Differential Heat Equations Question

Can anyone help with the following maths question:

**Show that the function:**

u(t,x)=f(y), where y=((2x)/sqrt(t))

is a solution of the heat equation:

partialderivative(u) / partialderivative(t) = partialderivative(u)^2 / partialderivative(x)^2

(where the partialderivative(u or x)^2 is the second derivative)

**provided that f(y) satisfies 8f''(y) + yf'(y)=0**

Thanks in advance!

Re: Differential Heat Equations Question

Quote:

Originally Posted by

**AlanC877** Can anyone help with the following maths question:

**Show that the function:**

u(t,x)=f(y), where y=((2x)/sqrt(t))

is a solution of the heat equation:

partialderivative(u) / partialderivative(t) = partialderivative(u)^2 / partialderivative(x)^2

(where the partialderivative(u or x)^2 is the second derivative)

**provided that f(y) satisfies 8f''(y) + yf'(y)=0**

Thanks in advance!

You just need to use the chain rule

$\displaystyle \frac{\partial u}{\partial t} =f'(y) \cdot \frac{\partial }{\partial t}\left(\frac{2x}{\sqrt{t}} \right) =-\frac{x}{t^{-\frac{3}{2}}}f'(y)=-\frac{y}{2t}f'(y)$

Now see if you can do the same thing with the x dervaitves.

Re: Differential Heat Equations Question

Quote:

Originally Posted by

**TheEmptySet** You just need to use the chain rule

$\displaystyle \frac{\partial u}{\partial t} =f'(y) \cdot \frac{\partial }{\partial t}\left(\frac{2x}{\sqrt{t}} \right) =-\frac{x}{t^{-\frac{3}{2}}}f'(y)=-\frac{y}{2t}f'(y)$

Now see if you can do the same thing with the x dervaitves.

Thanks for the help.

All my ds in the following are partials.

I got that du/dt = -f'(y)xt^(-3/2)

I then found that du/dx = 2f'(y)t^(-1/2)

From this I said that d^2u/dx^2 = 2f''(y)t^(-1/2)

I then re-arranged 8f''(y) + yf'(y) = 0 to f''(y) = (-yf'(y))/8

Substituting into d^2u/dx^2 gives (-yf'(y)t^(-1/2))/4

Letting y = 2xt^-(1/2) means d^2u/dx^2 = (-f'(y)xt^(-1))/2

Guessing I'm doing something stupid somewhere?!

Re: Differential Heat Equations Question

Quote:

Originally Posted by

**AlanC877** Thanks for the help.

All my ds in the following are partials.

I got that du/dt = -f'(y)xt^(-3/2)

I then found that du/dx = 2f'(y)t^(-1/2)

From this I said that d^2u/dx^2 = 2f''(y)t^(-1/2)

I then re-arranged 8f''(y) + yf'(y) = 0 to f''(y) = (-yf'(y))/8

Substituting into d^2u/dx^2 gives (-yf'(y)t^(-1/2))/4

Letting y = 2xt^-(1/2) means d^2u/dx^2 = (-f'(y)xt^(-1))/2

Guessing I'm doing something stupid somewhere?!

I agree that

$\displaystyle \frac {\partial u}{\partial x}=f'(y)\cdot \left( \frac{2}{\sqrt{t}}\right)=\frac{2}{\sqrt{t}}f'(y)$

but you have forgotten to use the chain rule when you take the 2nd dervaitive.
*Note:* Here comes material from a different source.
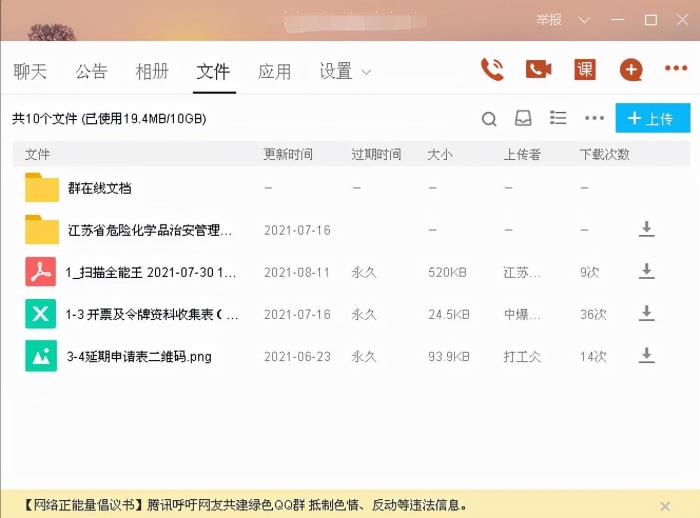Screen dimensions: 700x518
Task: Click the 举报 report link
Action: pos(549,19)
You should get

$\displaystyle \frac{\partial^2 u}{\partial x^2}=\frac{2}{\sqrt{t}}f''(y)\cdot \left( \frac{2}{\sqrt{t}}\right)=\frac{4}{t}f''(y)$

Re: Differential Heat Equations Question

Quote:

Originally Posted by

**TheEmptySet** I agree that

$\displaystyle \frac {\partial u}{\partial x}=f'(y)\cdot \left( \frac{2}{\sqrt{t}}\right)=\frac{2}{\sqrt{t}}f'(y)$

but you have forgotten to use the chain rule when you take the 2nd dervaitive. You should get

$\displaystyle \frac{\partial^2 u}{\partial x^2}=\frac{2}{\sqrt{t}}f''(y)\cdot \left( \frac{2}{\sqrt{t}}\right)=\frac{4}{t}f''(y)$

Ah yes, stupid me :P Thanks a million!